Baburao's army was skillful in guerrilla techniques. They made good use of bows and even pushed stones from hilltops towards the British troops at some instances. Further, hilly region and jungles made British advances difficult, and they had to retreat. As the battles did not help much, Captain Crichton set a reward of Rs. 1000 for apprehending Baburao Shedmake and also pressured some larger Gond zamindars to support the British to suppress the revolt. This proved helpful, and one Laxmibai, a woman zamindar of Aheri, turned traitor and took it upon herself to present Baburao to Crichton. He was ultimately caught by Laxmibai's soldiers on 18 September 1858 and handed over to Captain Crichton.

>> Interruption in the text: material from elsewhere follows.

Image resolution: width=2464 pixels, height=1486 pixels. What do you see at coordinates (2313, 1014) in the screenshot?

Bapurao was brought to Chanda and a case was filed against him. The British found him guilty of rebellion against the British government. He was hanged at Chanda jail on 21 October 1858.

==Legacy==
Stories of Baburao Shedmake's gallantry spread among Gond villages even during his lifetime. Though he was hanged in 1858, the revolt was continued and taken further by his alliances. The revolt was also joined by the Muslim Rohillas and spread up to Sirpur, Adilabad, and even Hyderabad Residency was attacked. These battles and skirmishes kept going on till 1860.

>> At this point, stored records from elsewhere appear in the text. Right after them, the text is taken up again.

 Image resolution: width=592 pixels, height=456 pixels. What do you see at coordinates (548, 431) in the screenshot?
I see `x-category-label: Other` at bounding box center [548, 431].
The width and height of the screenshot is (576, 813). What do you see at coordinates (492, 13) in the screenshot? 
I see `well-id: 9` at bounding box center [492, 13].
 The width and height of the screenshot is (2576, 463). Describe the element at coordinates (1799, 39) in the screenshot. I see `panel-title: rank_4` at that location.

Baburao Shedmake left a long-lasting legacy and is celebrated as a hero all throughout Gondwana region. He is known by a sobriquet veer, i.e. brave. The peepal tree in front of Chandrapur Jail on which he was hanged has been turned into a memorial where thousands gather annually on his birth and death anniversaries. Several schools, colleges, parks, etc. in the region are named after him. (Note: To name a few, Shahid Baburao Shedmake High School, Gadchiroli; Veer Baburao Shedmake Memorial at Ghot; Veer Bapurao Pullesur Shedmake flyover at Warora.) India Post released a postal stamp in his memory on 12 March 2009, his birth anniversary.